I can see how this topic is very intriguing and important to research scientists, but for many if not most who come to this site, the question is: how can I make this pain stop? I'm a fairly bright guy who can tie my own shoes without looking, but I gotta say my real concern is what works to stop the pain and what doesn't. Why it does or doesn't work means little when I'm getting wrecked and wracked with a KIP 8. Know what I mean? blessings. lance

Well said.  The collective knowledge, reason, experience, and intuition represented by the folks who are this site is unrivaled, IMHO.  Humble as it may be, I am more than a casual observer of human nature.  Take a bow, everyone.  During PF times, I tend to 'ride the wave' and deeply enter my denial stage, oddly comfortable in the knowledge that the unwelcome guests will again revisit - just not tonight.  During cycle, however, I ponder more on this peculiar mystery of life called CH.  As for "painkillers", my considered opinion is that marketing has surpassed cogent explanation in the description of these chemicals.  Many of these are not pain killers, but pain signal attentuators, many acting to de-intensify (is that a word?) the significance of the signal at its terminal/interpretive point.  That doesn't make them bad, it's just that meaningful conversation is difficult to have, even (especially) among those who have attained some measure of notoriety which qualifies them to some designation of "expert".  Lost, I fear, is the civility of conversation among such "experts", whose objective, it seems to me, is often to elevate his/her own significance by dismantling the impact of others.  A bit overstated, maybe. In this forum, we are truly blessed to have a group that does not care to whom credit goes, only that our member sufferers get some direction in the reduction of the pain while those involved in research and treatment protocols gain understanding that leads to some improvements in treatment. 

Gads, I'm wordy.  BTW, did anyone guess that I had my first PF night's sleep in 2 and a half months?  Oh, yeah.  Ride the wave, baby.  Thinking of you all,

TJ

Beautifully written TJ, hope it's the start of a LLOONNGG pain free wave for you.

Joe

I wrote, #4.
I spent the best part of my adult life with the beast
paying me quaterly visits, and the only thing that would
send him packing were Migral and Cathagot both in the 
Ergotamine family of drugs, and later Imigran.

I wrote, #6

G'day Mike,
I was'nt comparing Migraine headaches with CH's.

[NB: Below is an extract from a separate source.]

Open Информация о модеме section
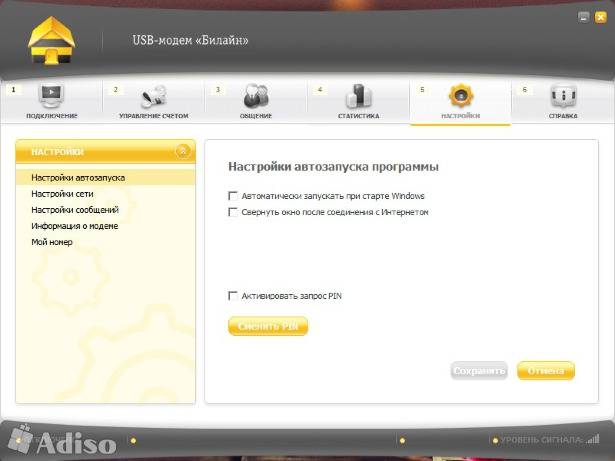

I was
just saying that Ergots and Triptans work well in treating
both Migraine and CH's.

Hoppy.

For the past 3 years I've had headaches, it seemed one thing would work and then it didn't.  Verapimil barely worked, I low calorie, high calorie, low salt, high caffine, high exercise, no exercise, moving, vacations to different parts of the world, meditation, yoga, swimming, walking, breathing exercises, oxygen, anti-depressants, redbull, coffee, no alcohol, no coffee,....  the only thing that dulls the pain until the cluster cycle has ended and brought relief 95% of the time within an hour was hyrocodon-ibuprophen and cortosterois together.  Just 1 of each and headache was gone, sometimes for months.  I don't take anything if I don't have the headache.  I know one day I won't ever have a severe headache like this again.  Right now I have the headache every day at 3am until about 5am or 9am since Monday and I have nothing to take.  I can't keep my 3 part-time jobs if I'm exhausted from lack of sleep.  It took a whole year trying different meds, differnt things nothing worked, I had constant daily headaches, 3 times a day, 4 hours each until mom said here try one of these and she was right that med combo still works but I cannot take it everyday I understand and it's not a great solution but hopefully I will either find something non narcodic non steroid that will work or these headaches will end.